## Kutipan Pilihan
Pertama: kasus penistaan agama yang sampek sekarang belum selesai di meja hijau. Munculnya isu SARA bermula dari rekaman pidato ahok yang ditengarai menistakan agama Islam. Pencaplokkan surat al-Maidah 51 dalam pidato ahok menjadi pemicu gerakan masyarakat untuk menuntut ditahannya "penista agama". Akhirnya kasus ini bergulir ke meja hijau. Pada proses persidangan inilah, ditengarai muncul lagi persoalan yang diduga kriminalisasi ulama. Isu penistaan agama menjadi isu seksi yang memicu berbagai gelombang demontrasi yang dilakukan oleh kaum sebagian muslim. Demonstrasi berjilid jilid dilakukan yang ditengarai untuk menjegal salah satu pasangan calon gubernur yaitu ahok djarot. Realitas ini menggiring opini bahwa pesaingnya yang menggerakkan berbagai gerakan demontrasi yang berkumpul di masjid istiqlal. Hal ini dibuktikan dengan hadirnya anis dan beberapa tim suksesnya di masjid istiqlal disaat demontrasi digelar. Entah siapa yang menggerakkan berbagai demonstrasi yang dibungkus dengan narasi agama ini, yang jelas gerakan ini telah menjadi komoditas politik untuk meraih kekuasaan. Disisi lain gerakan ini dapat ditunggangi oleh berbagai pihak yang berkepentingan. 

Kedua: adanya himbauan kepada masyarakat muslim untuk tidak memilih calon non muslim. Himbauaan ini adalah buntut dari berbagai aksi demonstrasi. Himbauan ini lagi-lagi harus dilegitimasi melalui dogma agama. Pada taraf ini, dogma agama hanya dijadikan intrumen untuk melakukan legitimasi politiknya. Dengan dalih dogma agama, semua masyarakat dipaksa untuk memilih satu pasangan calon tertentu. Hal ini bagi penulis merupakan perilaku yang dapat meghilangkan elan vital agama. Disisi lain, agama diperintah berdasarkan hasrat kepentingan kekuasaan semata, sehingga agama harus tunduk pada kemauaan sebagian manusia yang merasa paling agamis di muka bumi ini.

[Entri penunjukan pada dokumen dan tangkapan layar]
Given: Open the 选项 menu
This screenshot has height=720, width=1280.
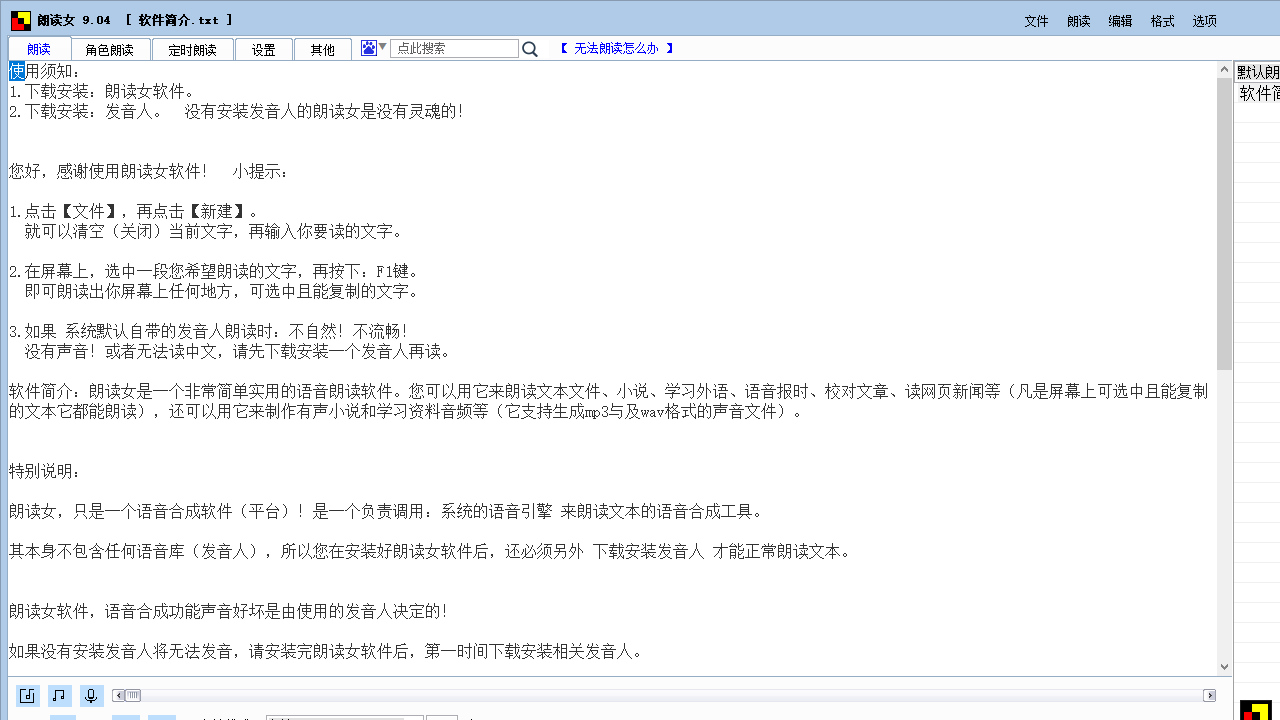Looking at the screenshot, I should (1204, 19).
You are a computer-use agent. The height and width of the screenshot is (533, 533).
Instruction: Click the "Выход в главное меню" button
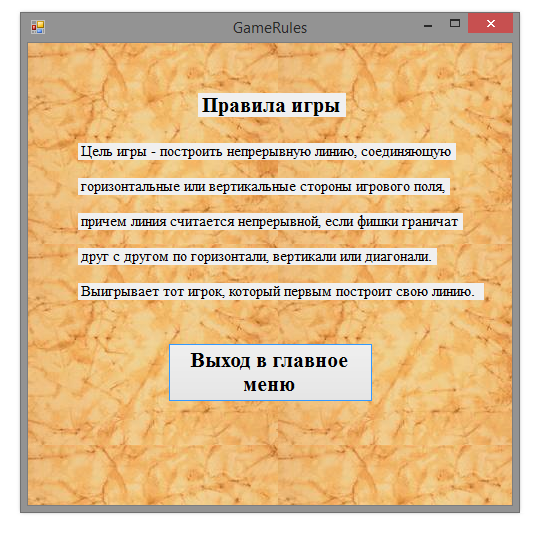(270, 372)
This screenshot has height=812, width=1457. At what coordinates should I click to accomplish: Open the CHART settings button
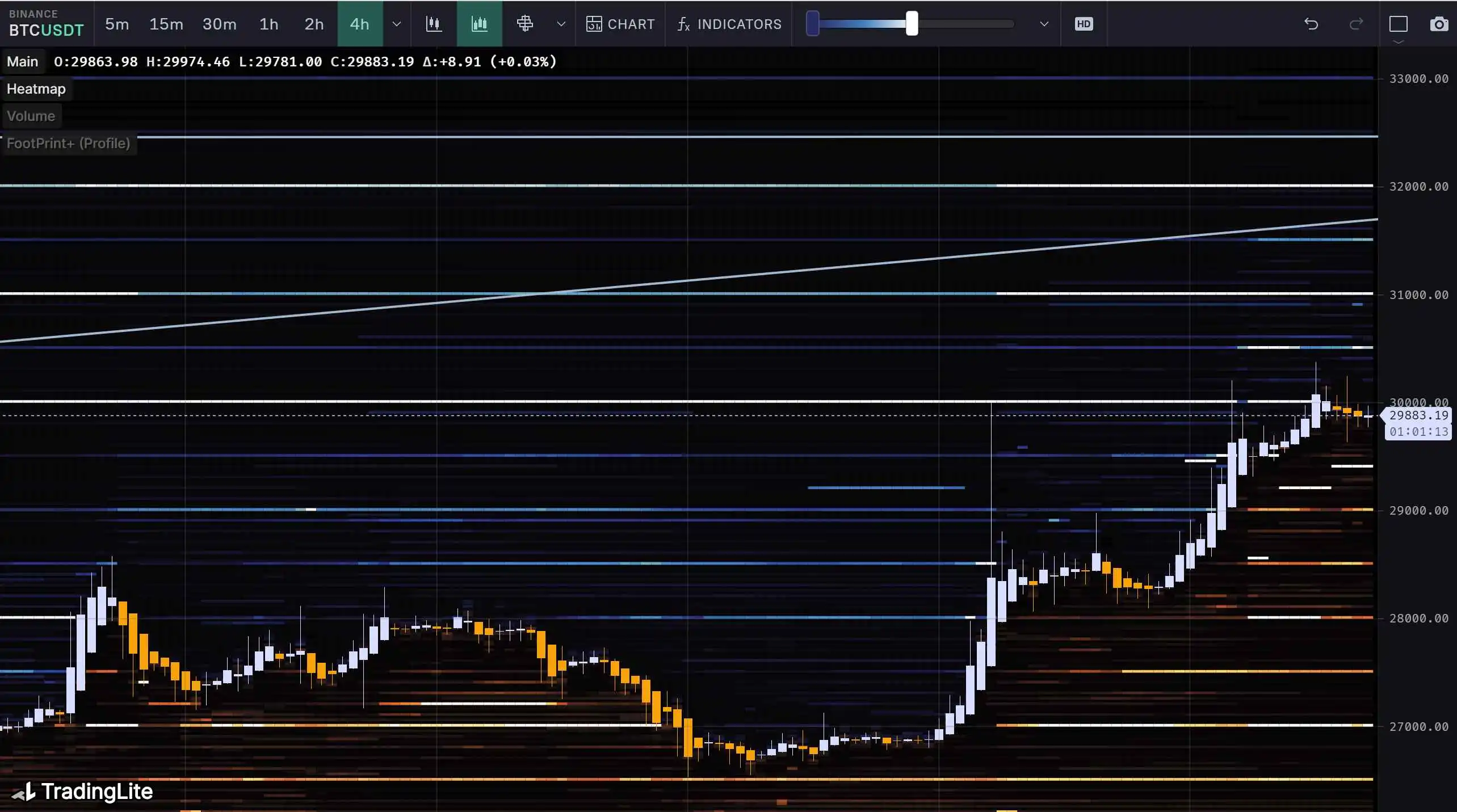point(620,24)
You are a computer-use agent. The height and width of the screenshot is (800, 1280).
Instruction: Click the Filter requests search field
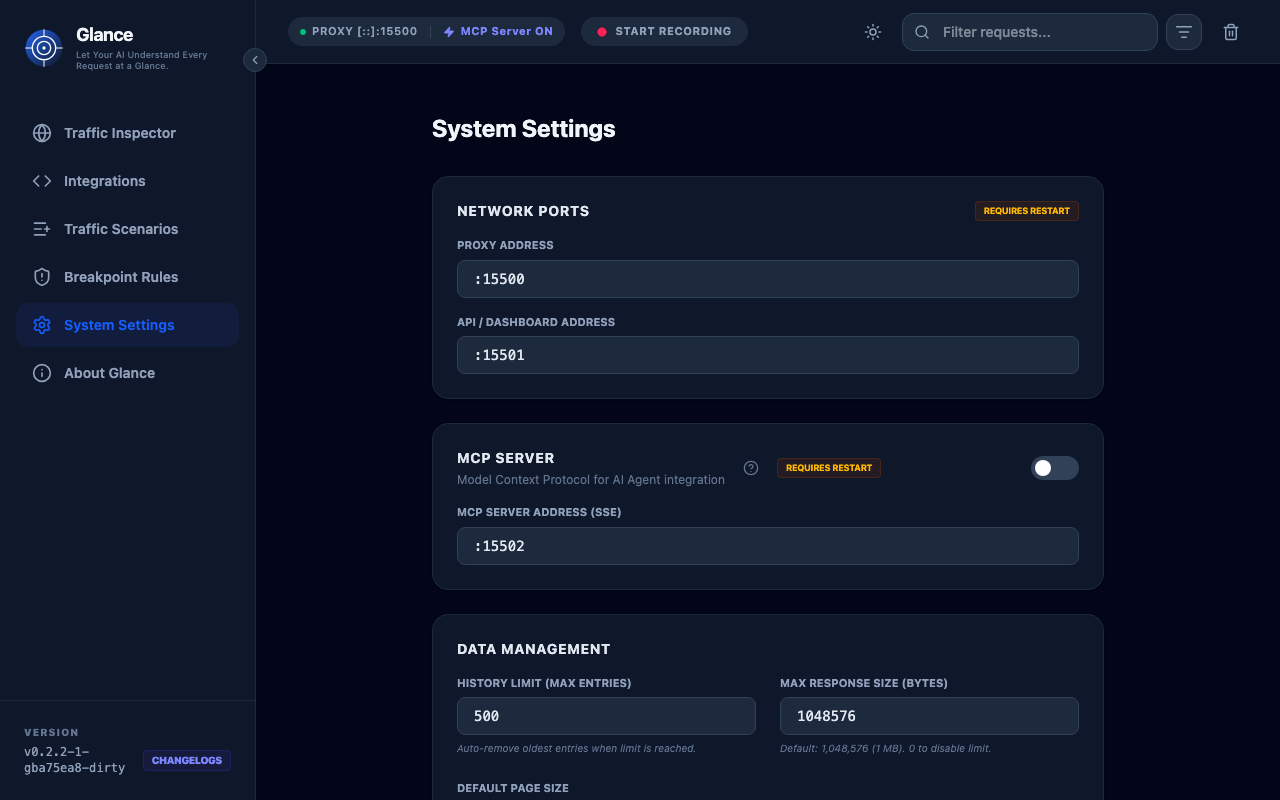pyautogui.click(x=1029, y=31)
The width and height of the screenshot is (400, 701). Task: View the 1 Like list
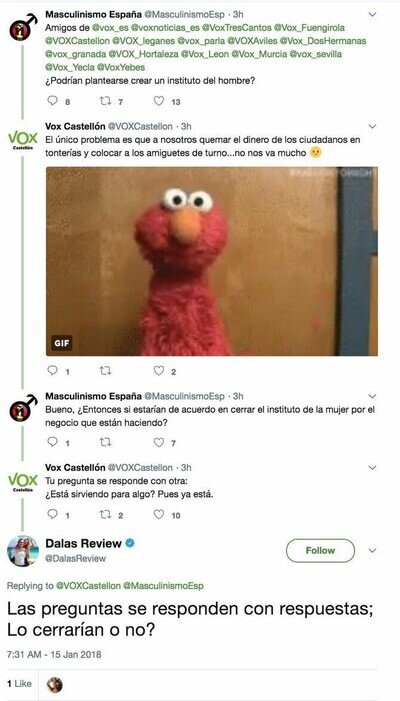pos(19,684)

## Daftar Tugas
• 1. Ubah paragraf dalam tulisan soal agama dan politik yang diawali "Kedua: adanya himbauan" menjadi daftar poin singkat yang tetap memuat fakta utamanya.
• 2. Teruskan tulisan soal agama dan politik itu mulai dari kalimat sesudah kalimat terakhirnya.

## Hasil Berurutan
• 1.
- Ada imbauan agar masyarakat muslim tidak memilih calon nonmuslim.
- Imbauan ini muncul sebagai buntut dari berbagai aksi demonstrasi.
- Imbauan tersebut disahkan lewat dogma agama, yang di sini hanya dipakai sebagai alat legitimasi politik.
- Dengan dalih dogma agama, masyarakat dipaksa memilih satu pasangan calon tertentu.
- Menurut penulis, perilaku ini bisa menghilangkan elan vital agama.
- Agama jadi diatur oleh hasrat kekuasaan dan harus tunduk pada kemauan sebagian orang yang merasa paling agamis.

• 2.
Ketiga: lebih miris lagi adalah himbauan untuk tidak mensolatkan jenazah para pendukung calon non muslim. Lagi-lagi dogma agama diperalat untuk mengatakan bahwa yang mendukung calon non muslim tidak berhak untuk disholati. Padahal, hukum mensholatkan jenazah yang beragama islam adalah fardu kifayah, dan apabila terdapat jenazah beragama islam yang tidak disholati, maka semua muslim di penduduk negeri ini akan berdosa semuanya. Pada taraf ini, himbauan ini merupakan perilaku ingkar kepada dogma agama. 

Keempat: tidak kalah sengit, renovasi makam mbah priuk juga bisa menjadi komoditas politik yang diperdagangkan dalam kontestasi perebutan kekuasaan politik praksis. Melalui petuah "gaib" seakan-akan memiliki kedekatan dengan makam mbah priuk. Pertanyaan yang muncul adalah, kenapa baru kali ini padahal makam itu sudah ada semenjak dulu. Kenapa baru kali ini setelah memasuki kontestasi politik, kenapa tidak dari dulu melakukan renovasi perbaikan pada makam keramat itu. Entah apa yang menjadi hasrat dibalik semua itu, yang jelas semua persoalan yang menyangkut makam mbah priuk memiliki selubung hasrat kekuasaan. 

Kelima: mengumrahkan para marbot masjid. Perilaku ini sangat baik jika dilakukan degan tulus dan ikhlas. Namun berbeda ketika semua yang dilakukannya memiliki muatan politik untuk mengangkat derajatnya di mata masyarat. Disiai lain ingin menahbiskan dirinya sebagai manusia yang mengabdi kepada masyarakat tanpa pandang latar belakang agamanya. Hal ini menjadi luar biasa, jika dilakukan jauh dari hiruk pikuk politik apalagi pada masa pencalonan dirinya untuk memenangkan suatu jabatan.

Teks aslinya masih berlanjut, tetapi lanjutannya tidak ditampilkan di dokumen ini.